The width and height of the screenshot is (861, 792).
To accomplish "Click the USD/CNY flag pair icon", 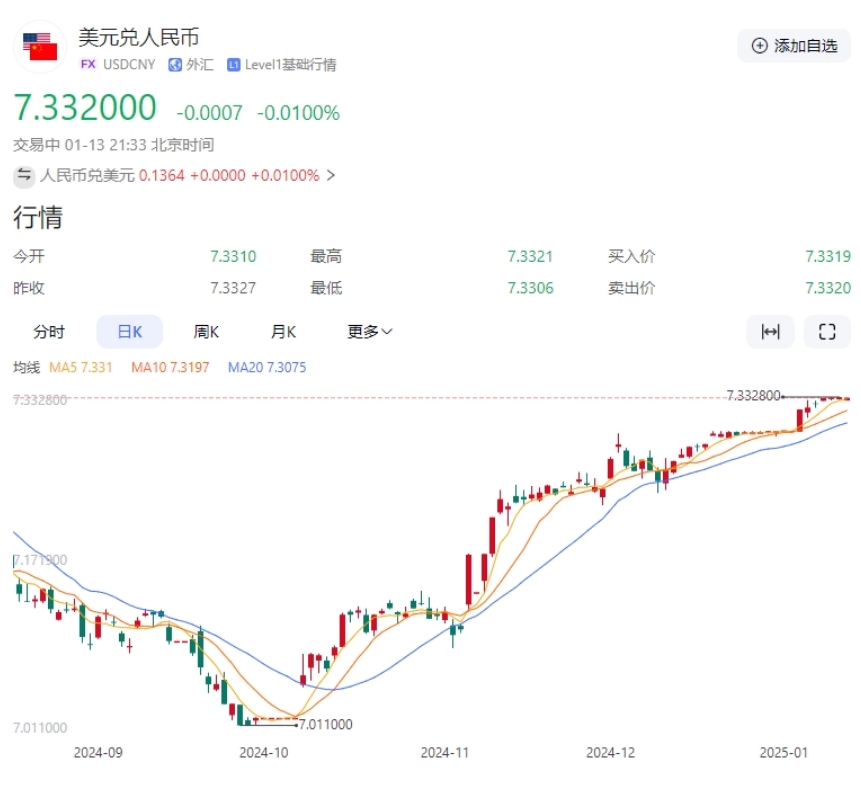I will coord(42,47).
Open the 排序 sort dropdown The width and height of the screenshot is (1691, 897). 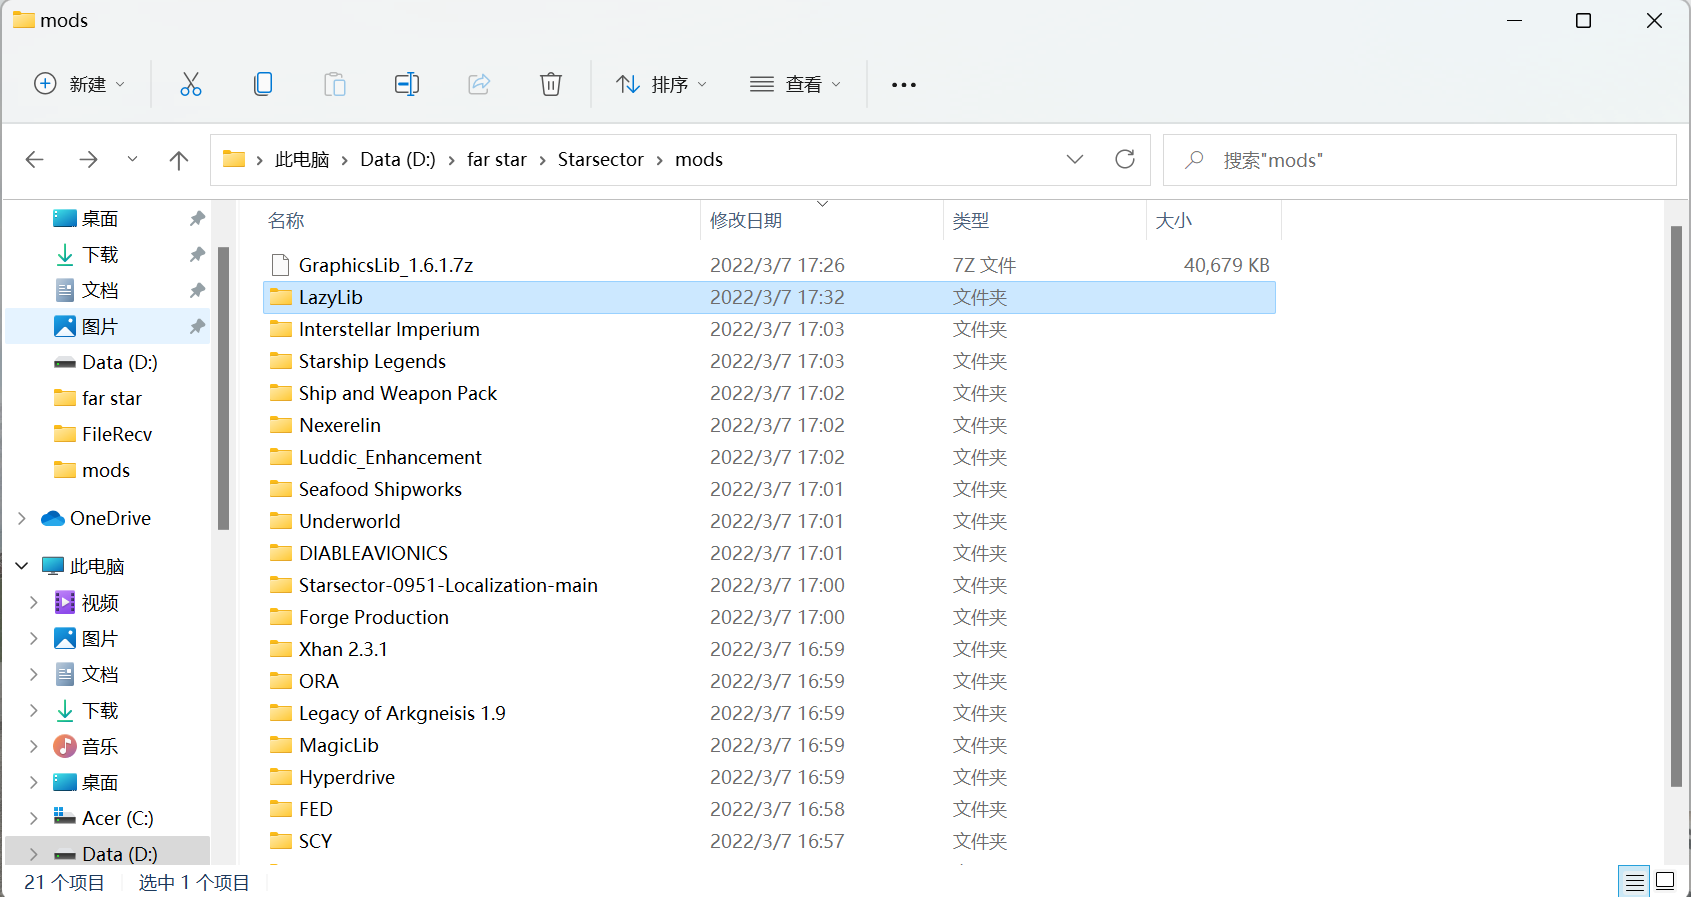(661, 85)
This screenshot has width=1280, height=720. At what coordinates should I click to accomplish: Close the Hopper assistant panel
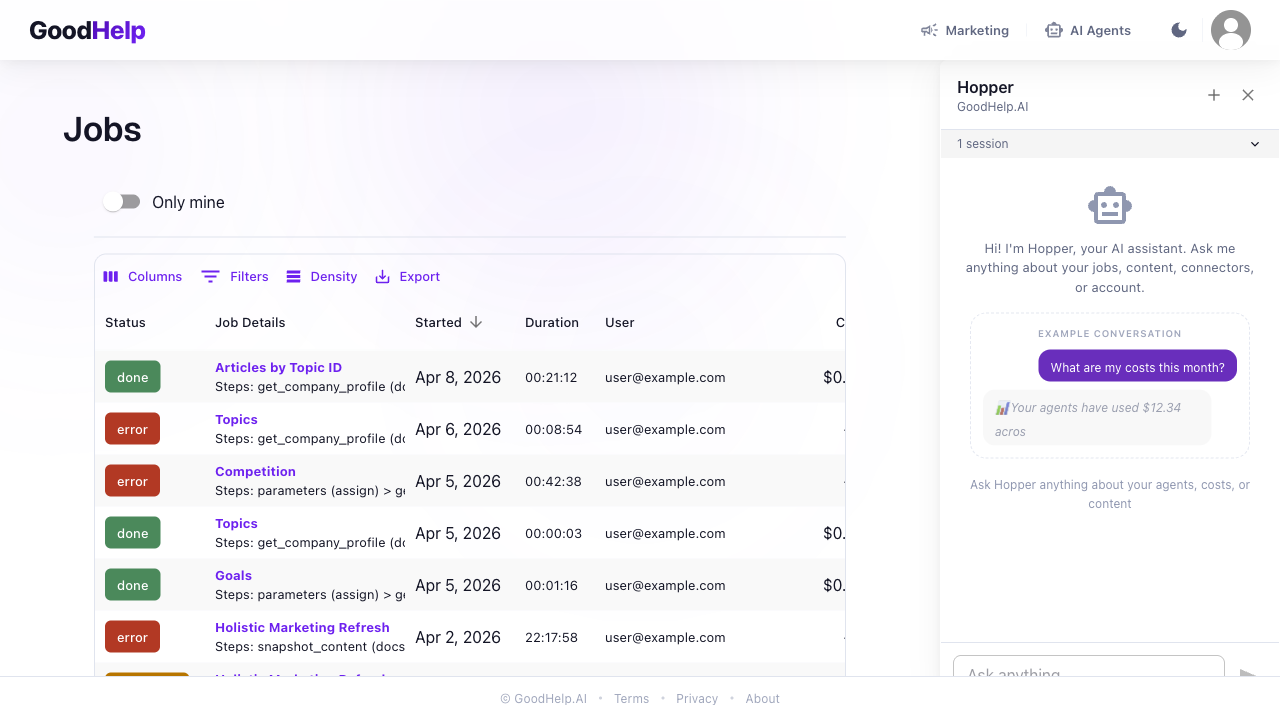1247,95
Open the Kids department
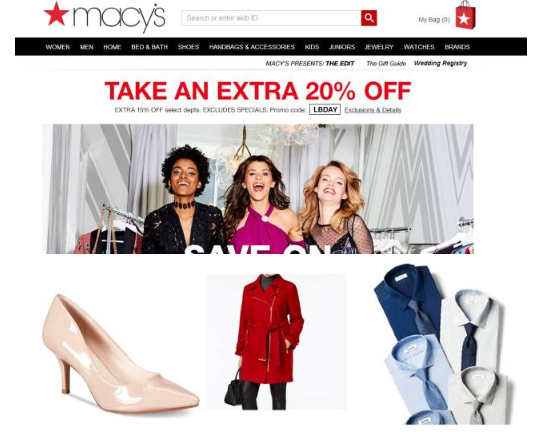The width and height of the screenshot is (533, 432). coord(312,47)
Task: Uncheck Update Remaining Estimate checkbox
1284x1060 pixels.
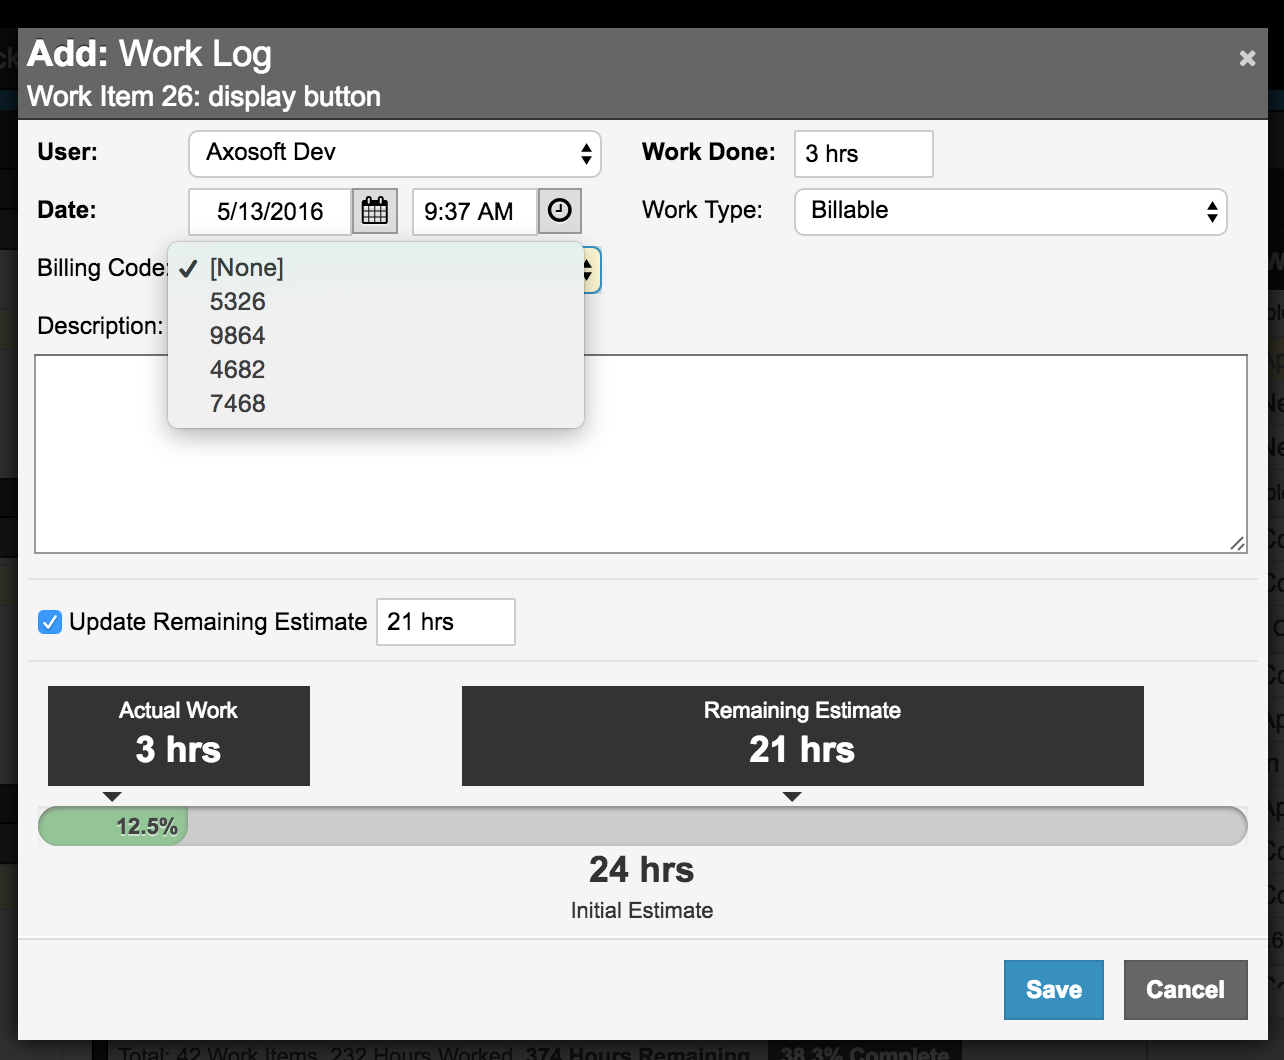Action: click(50, 622)
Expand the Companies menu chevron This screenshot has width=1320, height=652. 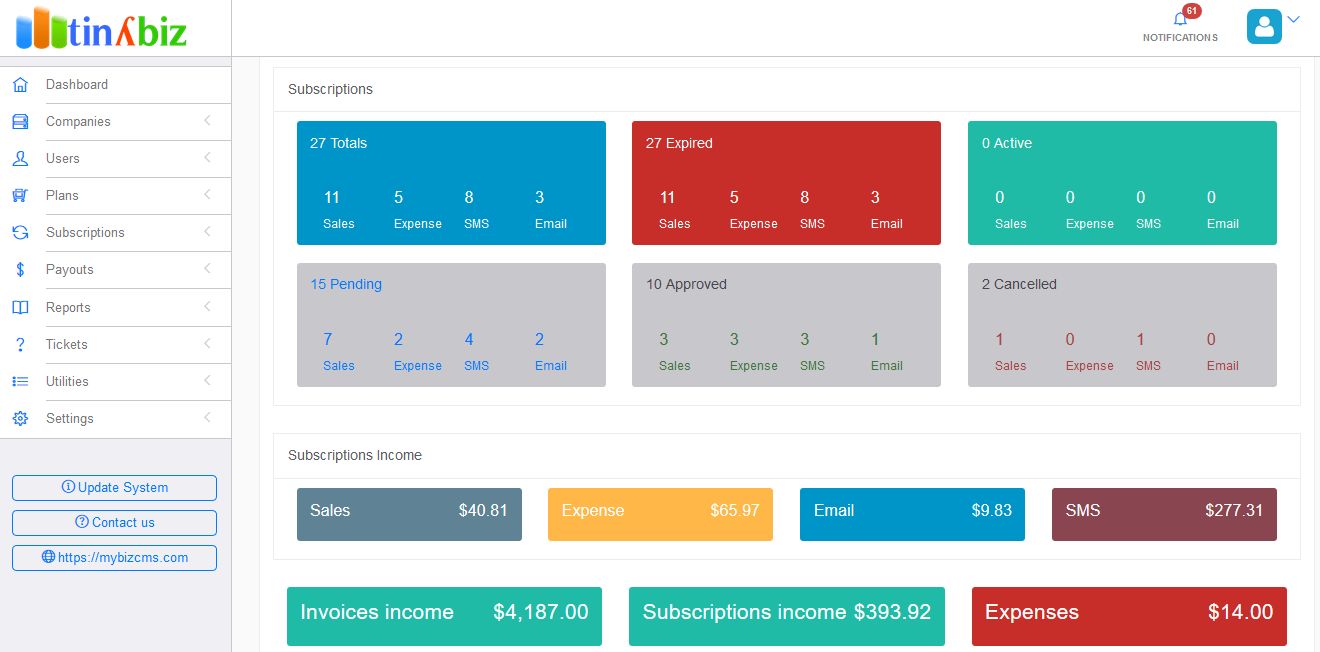pos(207,121)
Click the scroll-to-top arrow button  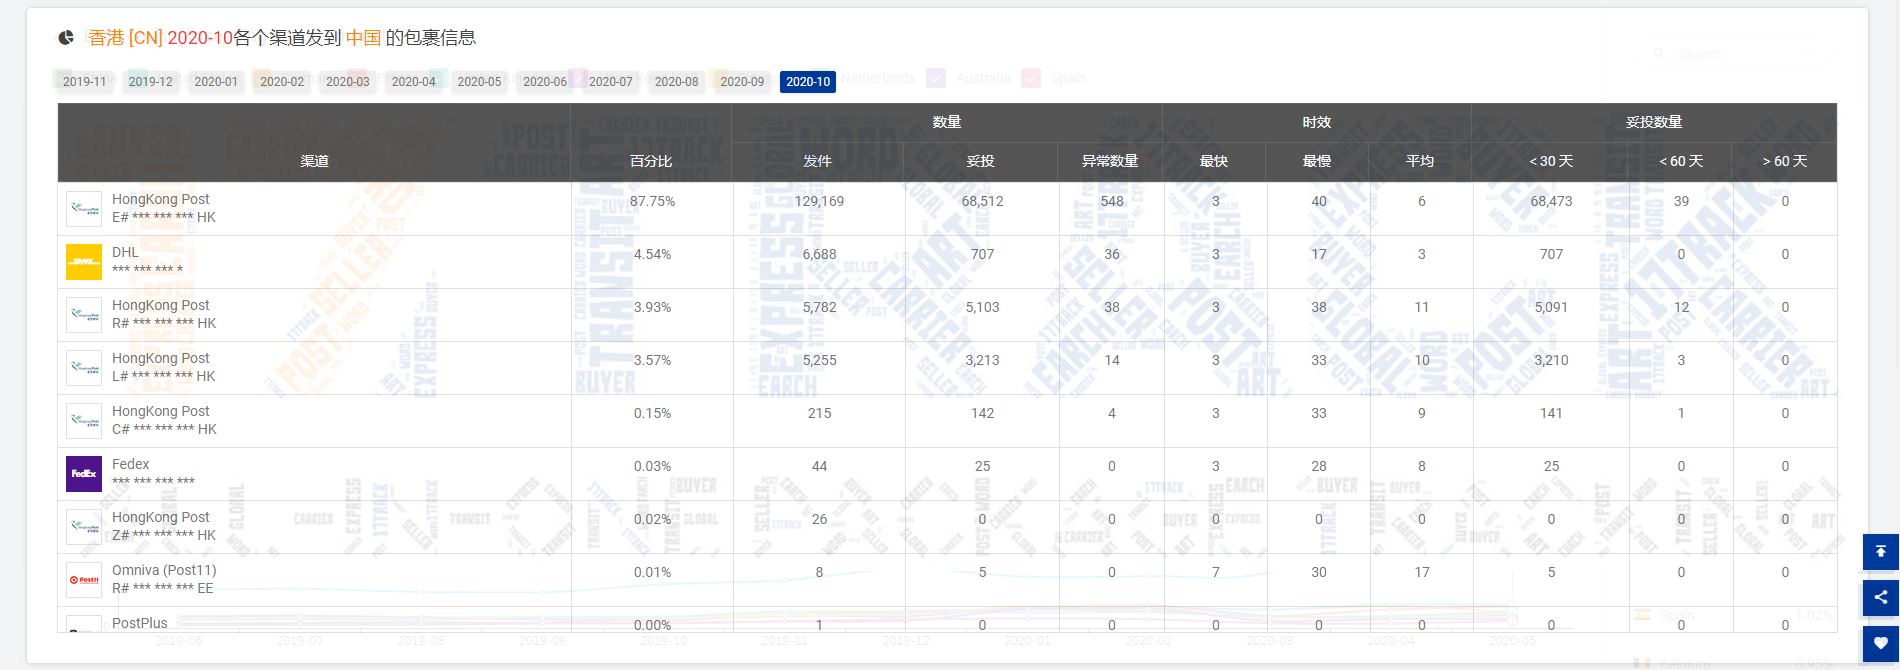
== == ==
◆ TASK DESCRIPTION
Among the entries above, locate the line with "This screenshot has width=1280, height=720." and the line with "Task: Uncheck Update". Give those two lines and all lines between them again, exactly, leaving out the pictures.

◆ OUTPUT OF THE TASK
This screenshot has width=1280, height=720. At what coordinates should I click to accomplish: Close the Hopper assistant panel
1247,95
Open the Kids department
The width and height of the screenshot is (533, 432). coord(312,47)
Task: Uncheck Update Remaining Estimate checkbox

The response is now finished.